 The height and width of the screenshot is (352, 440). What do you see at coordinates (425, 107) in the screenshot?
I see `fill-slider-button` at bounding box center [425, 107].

# # # # # # #

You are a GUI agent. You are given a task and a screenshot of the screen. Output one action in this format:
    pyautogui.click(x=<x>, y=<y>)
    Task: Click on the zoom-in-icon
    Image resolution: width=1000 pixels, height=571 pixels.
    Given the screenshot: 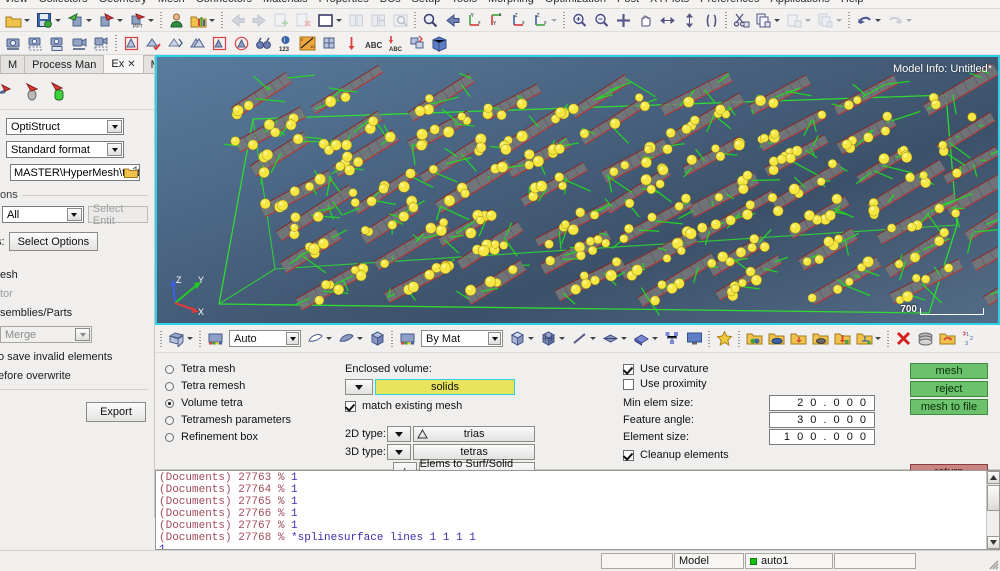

# # # # # # #

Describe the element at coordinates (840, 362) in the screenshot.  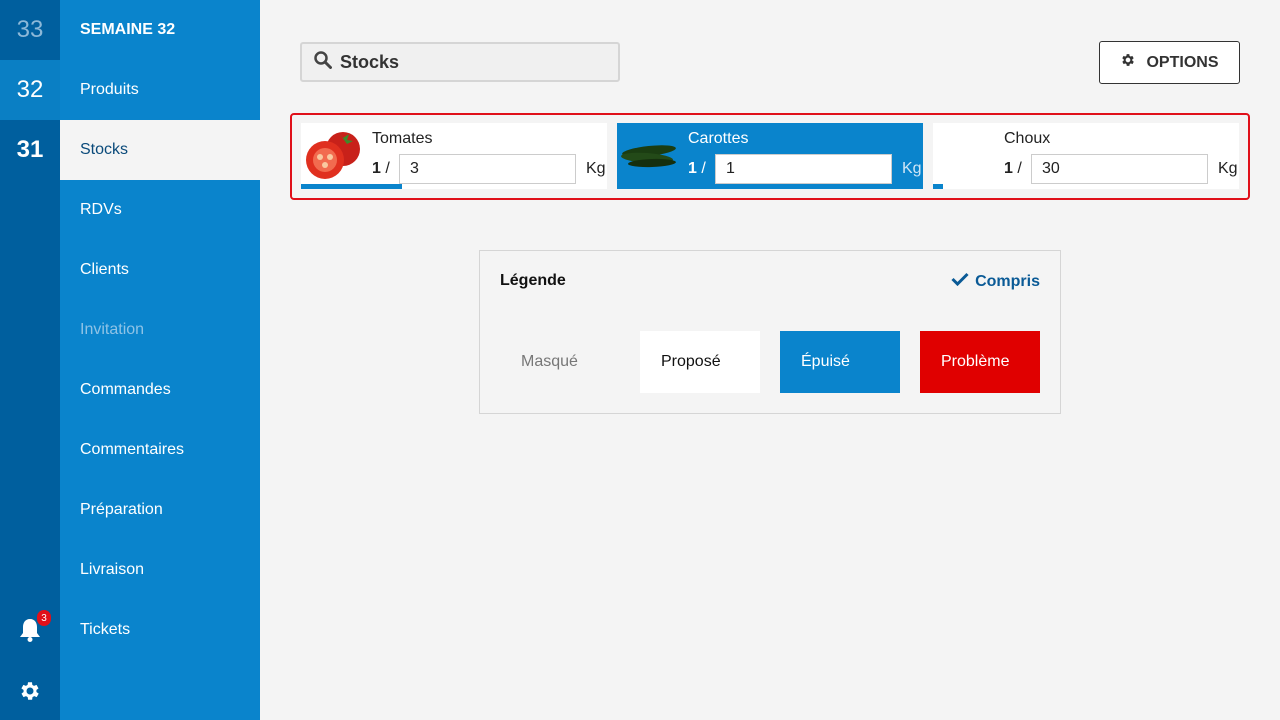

# # # # # # #

• About this exercise:
Return the lines from the one containing "The height and" through the one containing "center [425, 107].", both included, reproducing each line as it appears.

• Reply:
 The height and width of the screenshot is (352, 440). What do you see at coordinates (425, 107) in the screenshot?
I see `fill-slider-button` at bounding box center [425, 107].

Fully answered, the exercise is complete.